The groom and his mother arrive
Then a car drove through the entrance were the guests had previously entered the square. The windows were blacked out so we couldn't see anything. The car stopped in front of the church and it was the groom Hereditary Prince Ernst-August and his mother Princess Chantal. They got out of the pretty quickly and didn't even look our way. But at least we got a glimpse of them, which was more than we could say for the bride. The car stopped even closer to the guard of honour formed by the marksmen and there were lots of people surrounding her, so we could only get glimpses of her dress and her veil without seeing much of her face. I remember us commenting "a bit anti-climactic" about their arrivals.
The carriage that was already used for another Guelph wedding in the 19th century
Then there was another great wait, this time for the church service to end. The marksmen scattered all over the square but unfortunately we still couldn't move an inch. So we checked Twitter to see some better pictures and videos of the bride from the local newspapers - the wonders of the 21st century! During the wait it kinda hit us that we had been standing in the same spot for more than three hours now! I really admire anyone who goes to big royal events in London or other towns and stands there for twice the time. On top of it, we came up with all kinds of theories whether we would stand in the right or worst spot for after the wedding and if we would be able to see anything of the bridal couple at all.
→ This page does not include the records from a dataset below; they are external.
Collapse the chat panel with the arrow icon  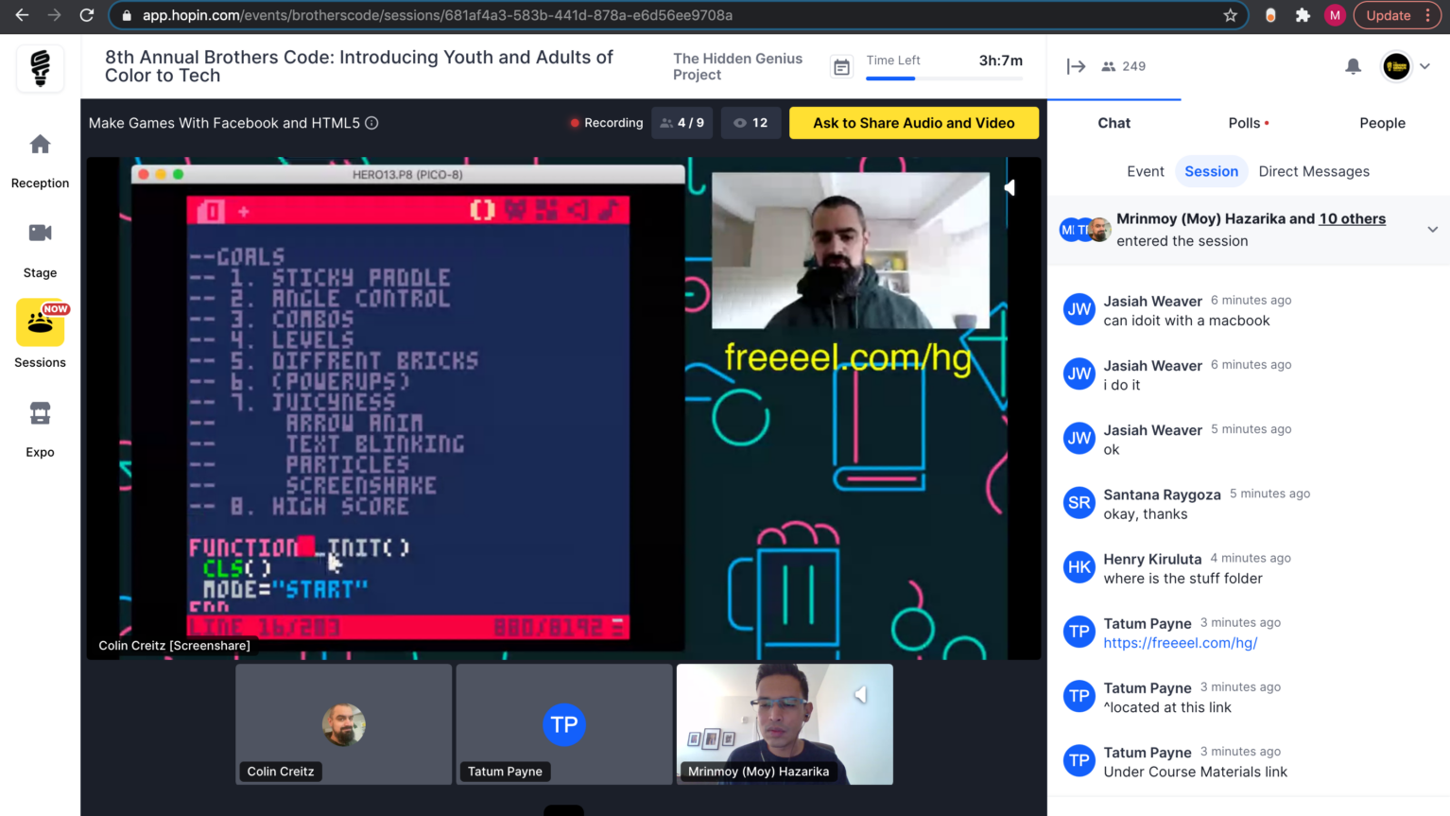pos(1079,66)
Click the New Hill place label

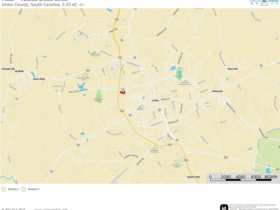click(x=232, y=69)
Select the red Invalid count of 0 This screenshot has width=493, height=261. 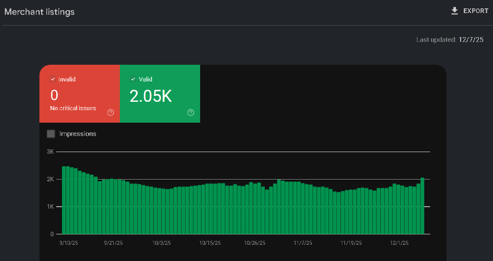54,96
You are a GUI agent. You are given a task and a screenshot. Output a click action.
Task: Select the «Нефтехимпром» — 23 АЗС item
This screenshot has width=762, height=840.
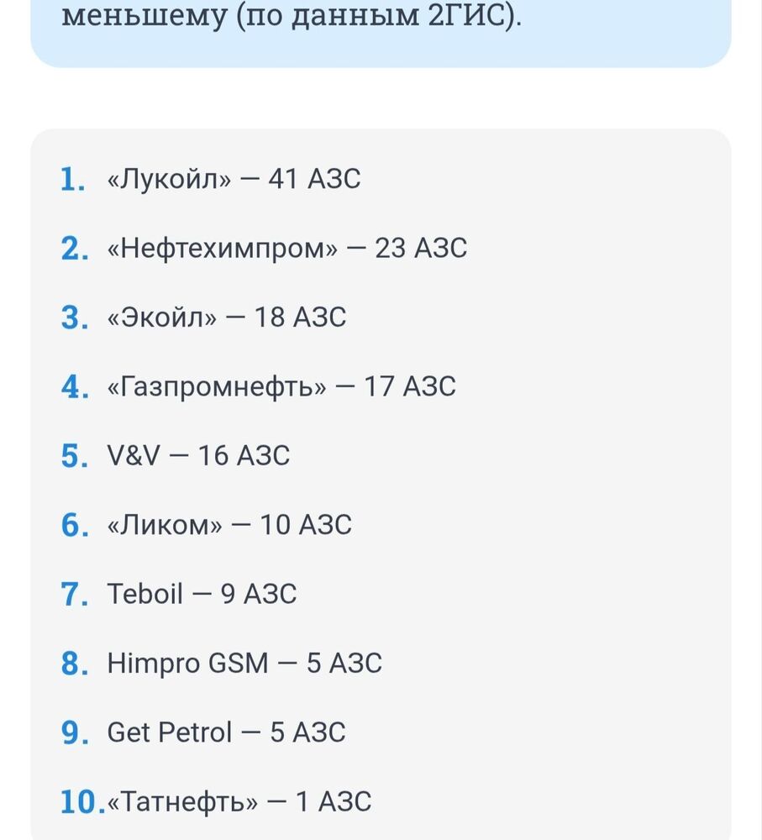coord(286,249)
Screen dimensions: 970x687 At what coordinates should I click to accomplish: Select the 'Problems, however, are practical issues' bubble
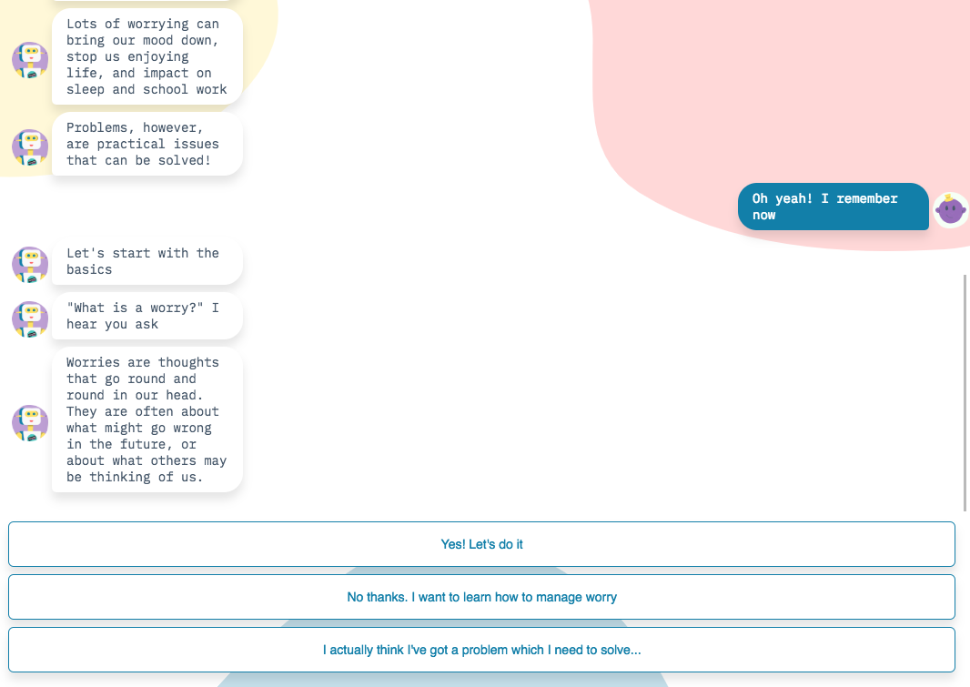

The Hereditary Prince and his new wife
At about 12.40pm, the marksmen gathered again in front of the church to form their guard of honour and we thought that the couple was about to come out but it wasn't so. Instead, the carriage they would use to drive to the Herrenhäuser Gärten arrived, as did two policewomen on horses. It was quite funny to see how relaxed the police horses were (after all they are were used to huge crowds of people and noise) and how nervous the horses from the Landgestüt Celle, the state stud founded by King Georg II in 1735, were. The carriage used was already used for the wedding of King Georg V, the last king of Hanover, and Queen Marie in 1843.
The kiss
Ernst-August and Ekaterina left the church at about 1.10pm and as it turned out all our worries were needless and we ended up being in a pretty perfect spot. The couple stood to our right to listen to some music by horn players, while the carriage was to our left. We almost missed their kiss though, as one of the nervous horses acted up and took up most of the attention. The couple (understandably) now seemed much more relaxed and open than prior to entering the church. They stayed outside the church for maybe three to five minutes before walking past us to get inside the carriage. 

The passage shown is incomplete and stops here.